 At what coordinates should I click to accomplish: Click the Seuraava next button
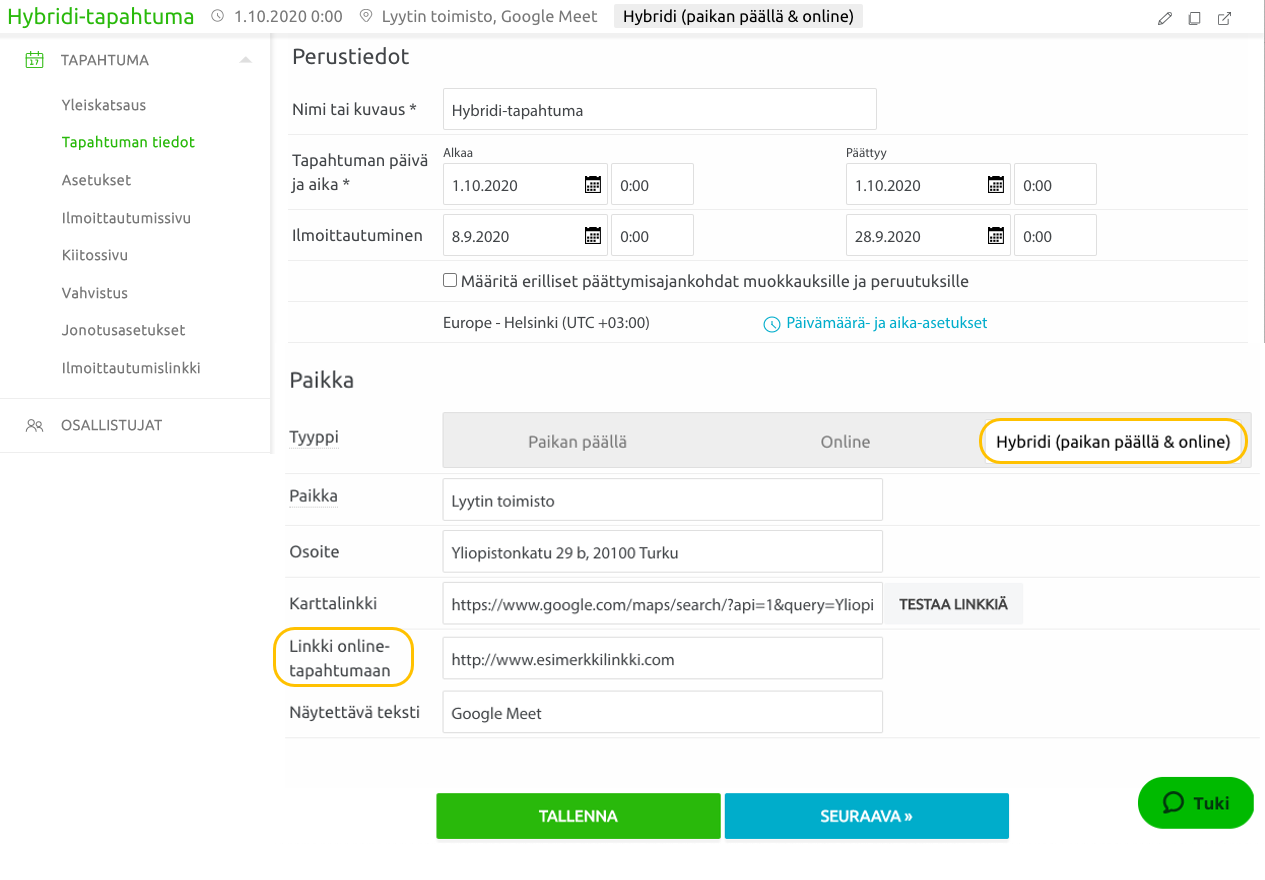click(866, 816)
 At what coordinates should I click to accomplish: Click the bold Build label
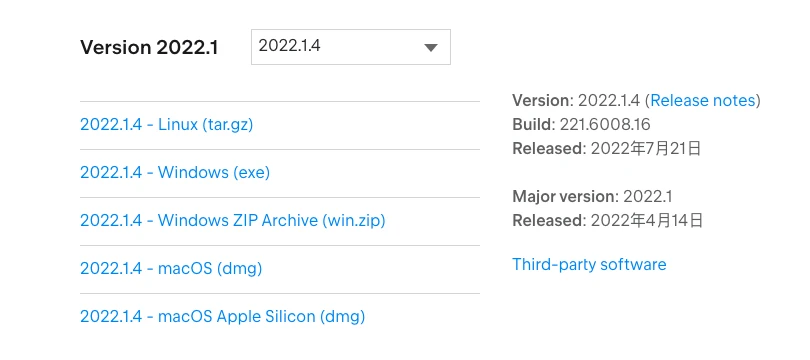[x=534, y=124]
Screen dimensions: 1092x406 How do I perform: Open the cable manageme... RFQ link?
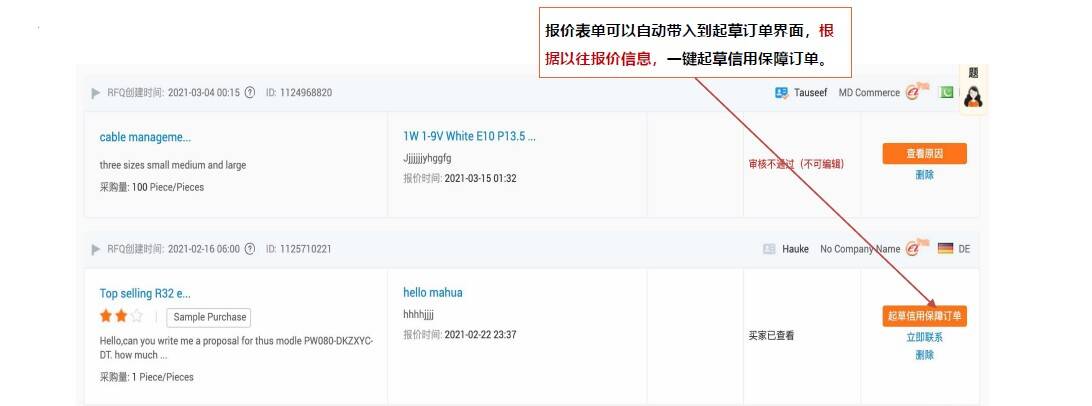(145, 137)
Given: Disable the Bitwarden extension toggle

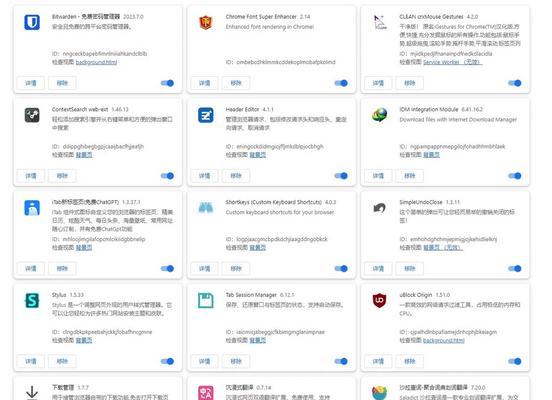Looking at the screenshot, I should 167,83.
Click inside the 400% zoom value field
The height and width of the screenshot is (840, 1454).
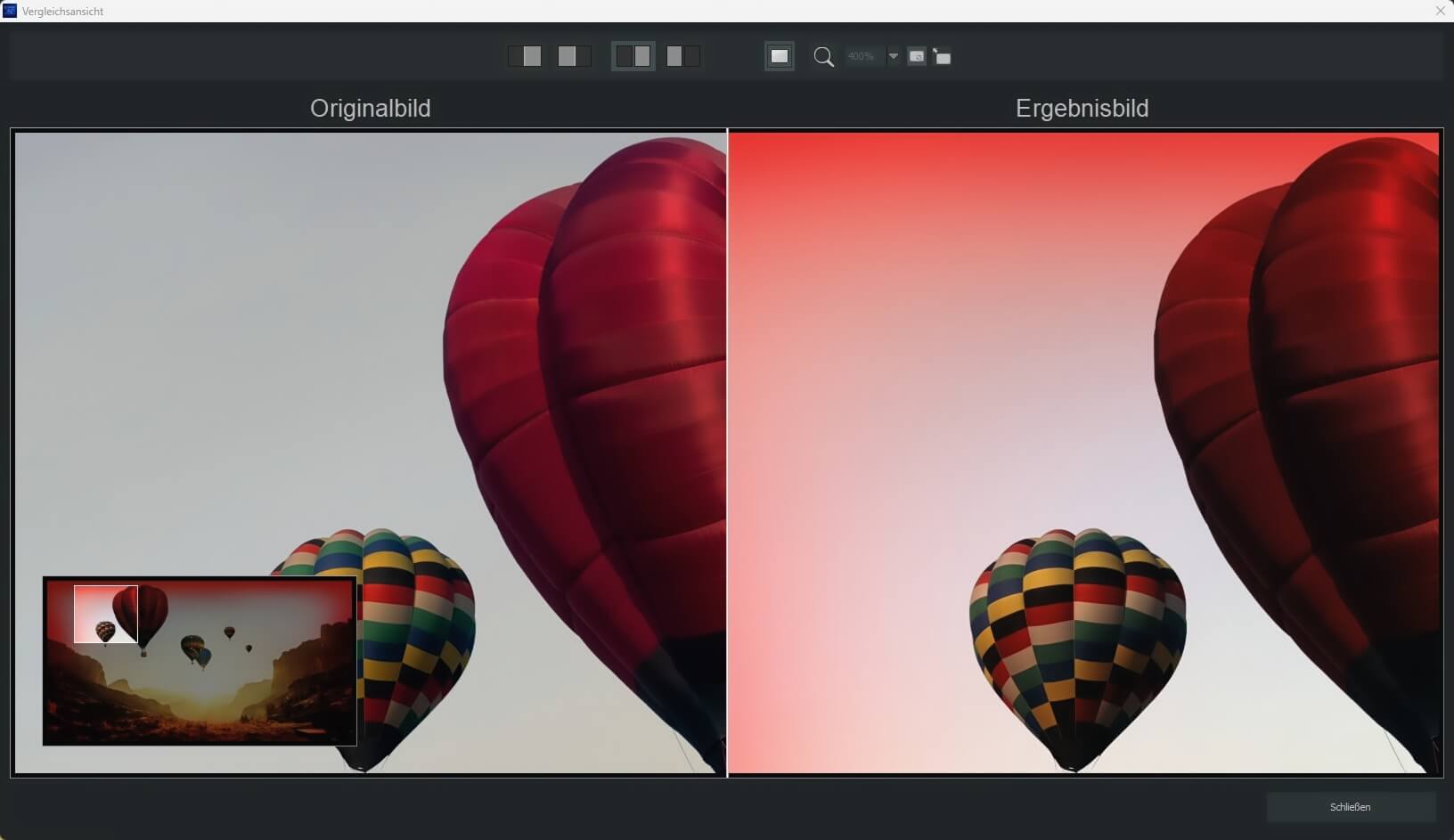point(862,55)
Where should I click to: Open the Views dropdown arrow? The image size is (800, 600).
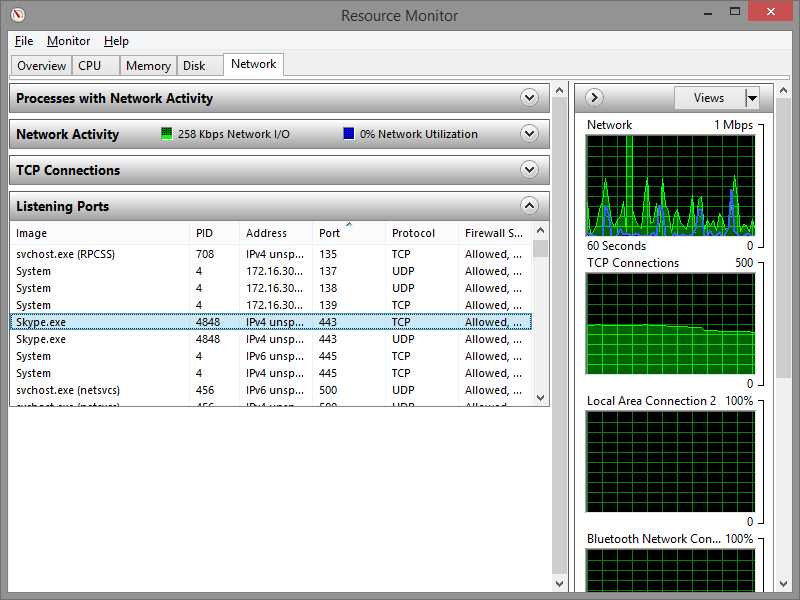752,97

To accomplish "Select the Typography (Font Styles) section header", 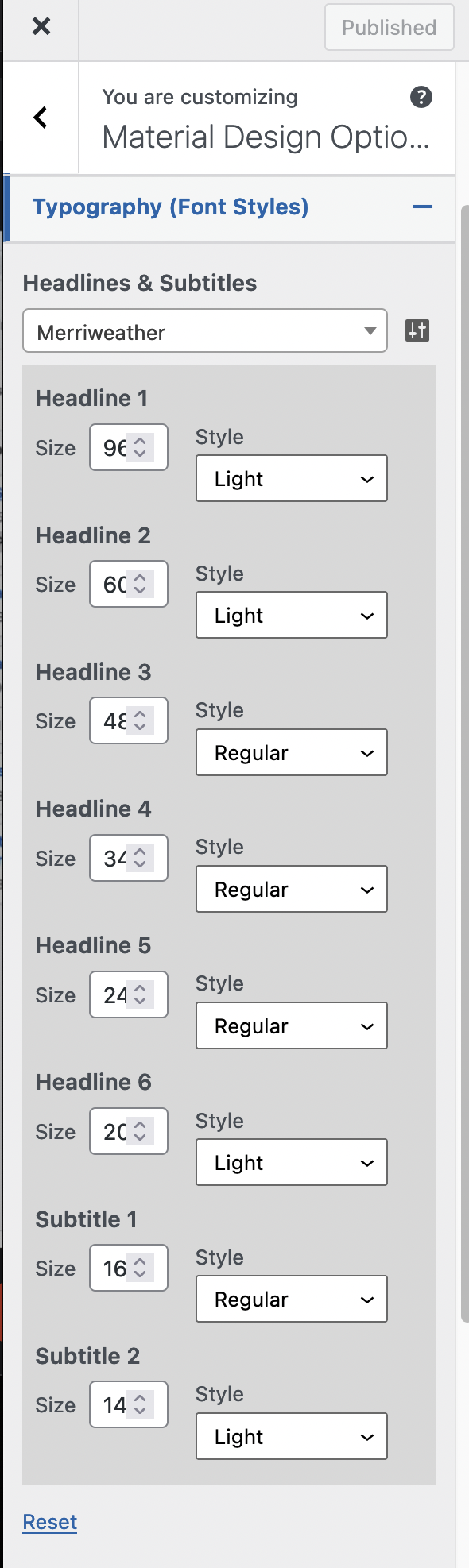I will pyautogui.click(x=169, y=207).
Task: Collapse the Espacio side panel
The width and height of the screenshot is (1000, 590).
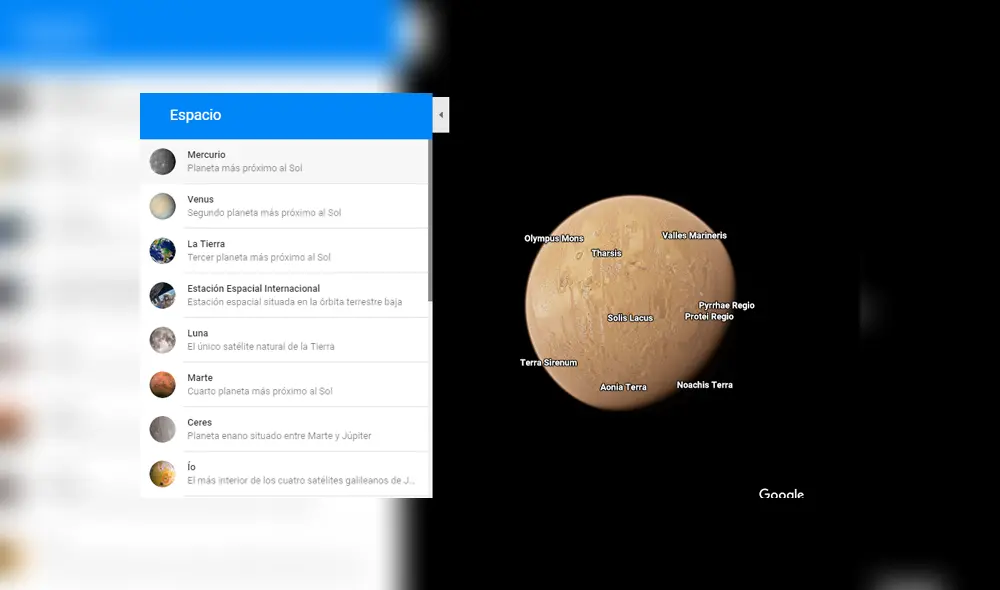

:::::

STATED GOAL: Update the lines from the line with "Screen dimensions: 1092x406" to the line with "point(862,55)", replacing "toggle" with "switch" and leaving everything else unchanged. Leave the pictures out of your answer.

TASK SOLUTION:
Screen dimensions: 1092x406 How do I perform: Open the cable manageme... RFQ link?
(145, 137)
Given: Disable the Bitwarden extension switch

Looking at the screenshot, I should 167,83.
Click inside the 400% zoom value field
The height and width of the screenshot is (840, 1454).
point(862,55)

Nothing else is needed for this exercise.